Texte à lire ->
·····
La brèche dans le défilé des jours, avec Jean-Pierre Chambon
L’épigraphe de Dominique Grandmont en forme de prière (« Accorde-moi lumière // De dire / ce que je vois ») confirme le titre. Vœu de patience, d’attention réceptive aux infimes perceptions que diront les poèmes courts qui composent Tout venant, ne limitant pas l’accueil à l’exception mais l’ouvrant à la vie généreuse et polymorphe, « gouttelettes de poix résineuse ». Ce sont des signes, fragiles et incontestables, une attestation de vie mais aussi l’entrée dans « l’autre monde », poétique et présent. Aussi les poèmes permettent-ils de chevaucher des instants ou des lieux aussi divers que semblables, chacun à sa façon ouvre une porte à « la présence insaisissable ». Lecteur capté, suivant le dédale des pages, par une note brève, l’éclat proche d’un haïku parfois lorsqu’« une petite fille /avec une lampe de poche /cherche le secret du sommeil ».
Retrouver en lisant Tout venant le poète conteur des secrets de Zélia, celui qui dans le labyrinthe touche le fil qui le guidera vers, qui sait, un homme s’interrogeant sur « l’étrangeté /des nuages », un poète ? Rythme d’ondée légère, qui passe, le soleil revient : alternent les poèmes où s’exprime un souhait aux accents apollinariens (« ah que ne donnerais-je pour revoir »…) et ceux des pérégrinations d’une pensée suscitée par « d’antiques wagons /échoués sous des potences ». Sans ponctuation, chaque poème ouvre une fenêtre d’écriture.
·····
Données fournies ->
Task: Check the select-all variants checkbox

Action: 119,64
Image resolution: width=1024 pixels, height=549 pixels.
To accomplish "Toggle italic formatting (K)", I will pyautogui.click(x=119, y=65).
·····
Continuez le texte sur le recueil Tout venant de Jean-Pierre Chambon en repartant juste après sa dernière phrase.

Il fait apparaître la brèche dans le défilé des jours qui s’ouvre à chaque nouvel événement présent pour que quelques mots versent sur la page l’éphémère impression. Ici l’épithète homérique joue les réminiscences pour l’infime « pluie d’orage aux mille doigts ». Les objets observés, eux aussi, entrent dans la danse, bougies de la fête, voiture, pare-brise, machine à écrire, palissade… Liés à l’écriture ou non, ils suscitent une impression, l’émotion de l’instant les colore comme sur la buée une ligne tracée qui révélerait l’éphémère charge de l’instant.
Une constante cependant, la pluie. Lavandière ou faiseuse d’images par les flaques en miroir. Rêverie prompte à surgir d’une observation, une « maison mélancolique » où vivent « des êtres /de peu de consistance /dont la voix et les gestes si rares et si doux /les rapprochaient déjà de la poussière ».
Passage, tout ce qui perçu nourrit l’oubli, sur un quai de gare, le passant aperçu ou les feuilles « abandonnées aux caprices du vent », la même loi, de mouvement puis de disparition, le vivant reconnu à une faculté, être effacé cependant que dure la trace imperceptible, minimale et tangible – celle des poèmes librement éparpillés dont la cohérence résulte de cette capacité à nourrir la perception d’éclats poétiques, sans démonstration ou ostentation.
La perception est-elle juste ? Où vit la réalité ? Est-elle dans ces miroirs nombreux qui parsèment le livre ? Le poète aperçoit, entraperçoit, devine la « si fascinante / vie des autres ». Ces autres, des « ombres » dans le « brouillard », « silhouettes » sous la pluie ou dans la nuit qui tombe… Alors on imagine, on suppose, on écoute et complète. On se souvient. A « l’orée du monde », des « trouées », des « embrasures », permettent d’ « entrapercevoir » le « gouffre » ou la « nuit » d’à côté.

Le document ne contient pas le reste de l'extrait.